えっと、私は、照…照…そう、照光、照光に当身をもって気絶させられたんだっけ?

確か、記憶を転送するからとか言ってたんだ。それで…


待てよ、ここは何処だ。明らかにさっきまでいた寝室とは異なる。いや、寝室どころではない、外だ。

ひんやりとした土の感触が私の半身を冷やす。

「どうなってるんだ…?」やっと感覚を取り戻した喉が呟く。


地響き。視覚に遅れてやってきた聴覚がかすかな唸りを捉えた刹那、私の五感は半強制的に再起動を掛けられた。



ここは…合戦場?又ぁ?!



不幸にも再び合戦の最中に召喚されてしまったようだ。そして、完全に覚醒した視覚が目の前の状況を脳に伝えるのが早いか、躰が宙に浮いた。衝突事故リターンズだ。

宙に弧を描き、肩から地面に不時着。痛……くない?

痛くない?ということは、夢、これは夢か!


なるほどね、私は照光に当身くらったから夢見てるのか。はいはい完全に理解した。もうとりあえずあいつが信頼に値するかとかあれこれ考えている場合じゃなさそうなので、争いが飛び火しないとこまで下がろうか。

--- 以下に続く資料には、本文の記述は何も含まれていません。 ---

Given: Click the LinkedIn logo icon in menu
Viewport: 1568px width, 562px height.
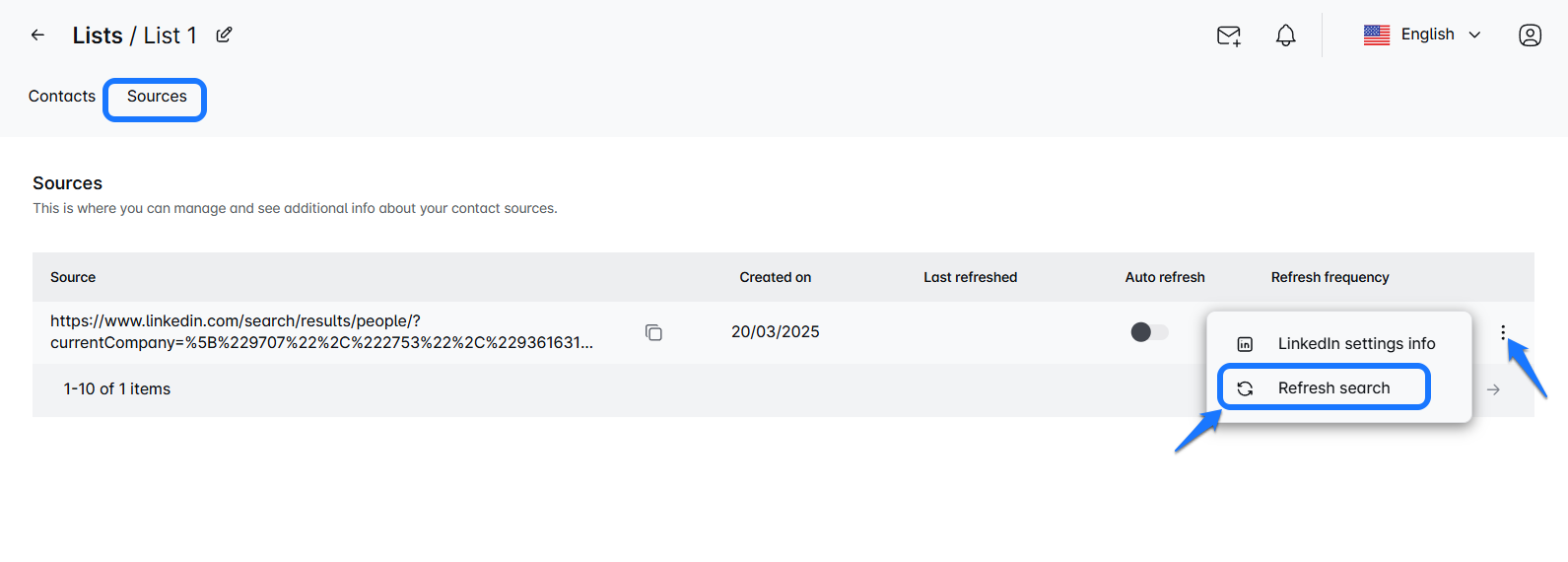Looking at the screenshot, I should click(x=1245, y=344).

そう思うや否や、またしても私は異様な光景を目にした。


「者ども聞け!敵は武田の忠犬、兵ぞろいの我が柴原家に相手とはなるまい!天下統一の足かせとなろう敵は散らねばならぬ。我らの力を持って蹴散らせ!」

とりあえず逃げられそうなところもなかったから近くの藪に身を隠したわけだが、だいたい100メートル位先によく通る声で友軍に奮起を促す武将が見えた。

馬上の武将は鮮血よりも赤い鎧に身を包んでいたのだが、そのフォルムからしておそらく女だった。そしてさっき「我が柴原家」と言っていた。ここからはじき出される答えは…


彼女は柴原家の女当主、柴原雪。


もしそうだとしたら、今見ているこの夢は、もしかしたら元柴原雪の記憶なのか?

そう思ってたら、その女武将が兜を外して振り向いた。



瓜二つ。私と同じ顔。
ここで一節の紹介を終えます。